Solved: *** 6 Weeks in to QV Development, 30 Million Recor... - Page 2 - Qlik Community

IAMDV · ‎2011-04-15

Dear All,

Next week I'll be working on massive dataset (atleast for my experience with QV) which is around 35 million records with 12 columns and I wanted to know the best practices to speed up the document? Please can someone share good practices for efficient development.

I know this is a vague question but this is really important for me...

Many thanks in advance.

Cheers!

johnw · ‎2011-04-15

(Edit: Oh, and TEST. I'm putting this at the top because it's very important. What you THINK is fastest may well not be fastest. What we tell you is fastest most of the time may not be fastest in your case. Try different approaches and SEE which one is fastest. I knocked my load time in half on a recent application by just continually playing with different ways of loading the data, even the ways I thought would be slower. Some of them were faster for my specific case, not slower. Everyone's situation is a little bit different.)

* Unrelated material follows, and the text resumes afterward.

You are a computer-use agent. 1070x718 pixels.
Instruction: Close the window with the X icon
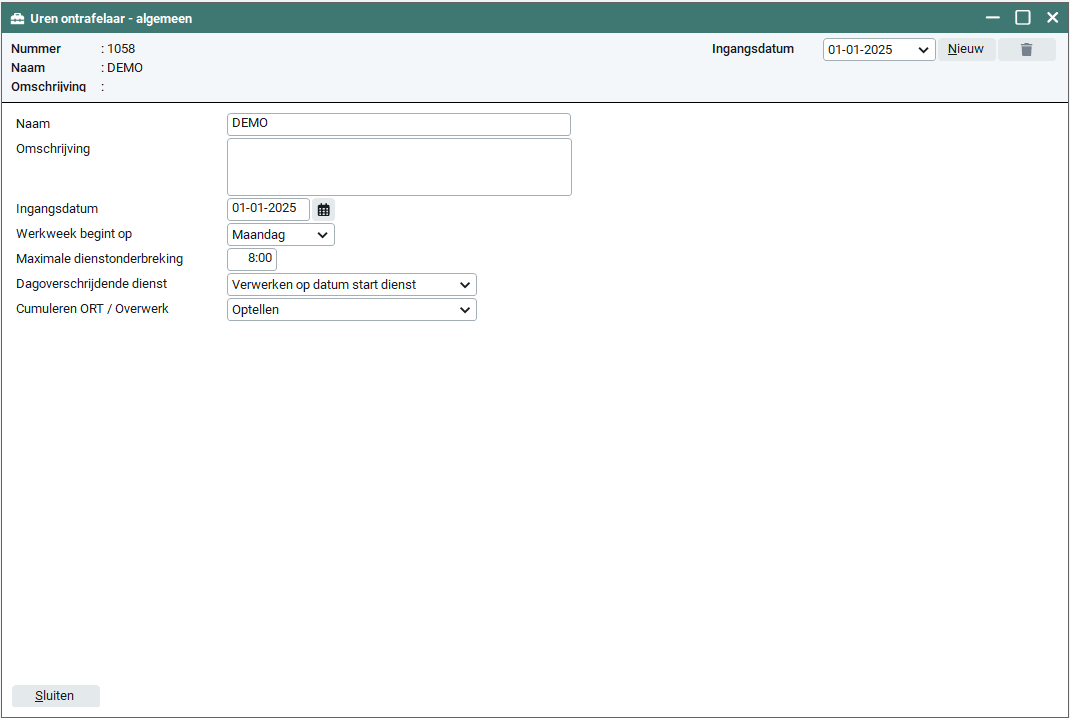[1052, 18]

When loading from your QVD, make sure you're getting an optimized load. Doing so often requires some strange gyrations, because the only condition you can put on an optimized load is a single where exists(). So if you want something like this:

[MyTable]:
LOAD a bunch of fields
FROM MyData.qvd (QVD)
WHERE "Status" = 'Active'
AND "Date" >= yearstart(today(),-1)
AND match("Product",'A','B','C');

It will often be faster to break this up to get an optimized load. First, what's your most restrictive condition? That's the one we want to focus on first. Let's say it's the date condition. We can generate all the dates that we care about, and do an exists() on that. The other conditions can be added as an inner join after the fact. So something like this:

[MyTable]:
LOAD date(today()+1-recno()) as "Date"
AUTOGENERATE today() - yearstart(today(),-1) + 1
;
INNER JOIN ([My Table])
LOAD a bunch of fields
FROM MyData.qvd (QVD)
WHERE exists("Date")
;
INNER JOIN ([MyTable])
LOAD * INLINE [
Status, Product
Active, A
Active, B
Active, C
];

In my experience, the second version, while significantly more complicated, is likely to execute faster. On the other hand, it may also use more memory because it is temporarily loading records that you will later throw out. So which version you use may depend on whether your CPU time or RAM is more plentiful. Experiment to see what works best for you.

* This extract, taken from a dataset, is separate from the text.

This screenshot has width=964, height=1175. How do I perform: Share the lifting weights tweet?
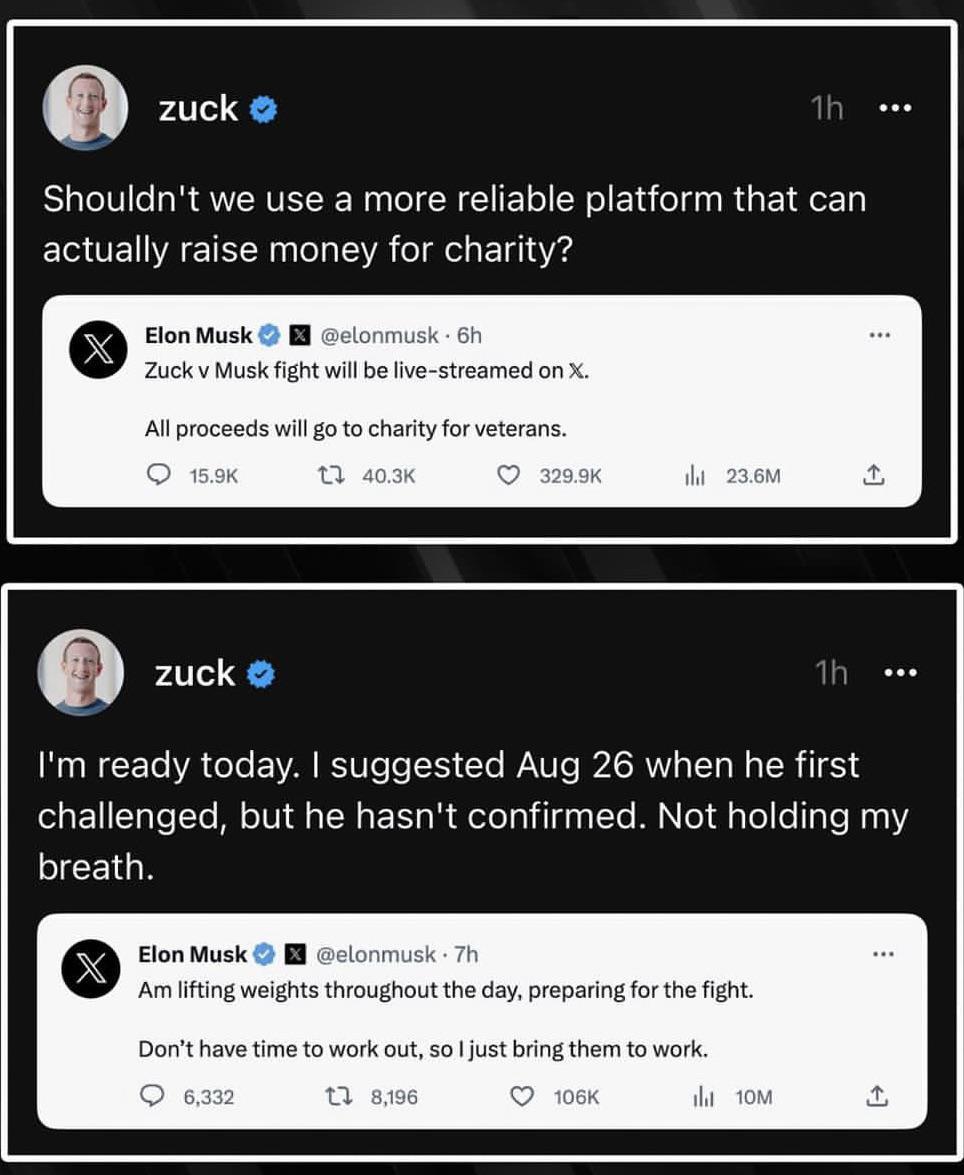(x=877, y=1096)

Miguel Angel Baeyens wrote:3.- Avoid IF() conditionals in any object expression, use instead set analysis.

And where reasonable, consider object model changes instead of even set analysis. In my experience, object model solutions are fastest of all, then set analysis solutions, and then everything else. And from a maintenance standpoint, I prefer seeing the complexity in my load script instead of in my tables. I'm not sure why it matters to me, since in our shop the same people are responsible for both script and charts. But in some shops, this might actually be important.


Miguel Angel Baeyens wrote:9.- Avoid RESIDENT loads. If needed, load twice from a QVD.

This may seem counterintuitive, but yes, in many or maybe most case, it seems that loading again from the QVD is faster than loading from a resident table. I've seen exceptions, but those are the exceptions, not the rule. It's a strange rule, but something to keep in mind for certain.

That's not to say "avoid resident loads" - I use them all the time. More like "if you have a choice between a resident load and an optimized QVD load, in my experience the optimized QVD load is usually faster". The exceptions tend to be when the resident table has already been significantly reduced in size and number of columns, I believe.

Ah, didn't realize this had been improved in version 10. We haven't upgraded yet. I'll have to keep an eye out for that.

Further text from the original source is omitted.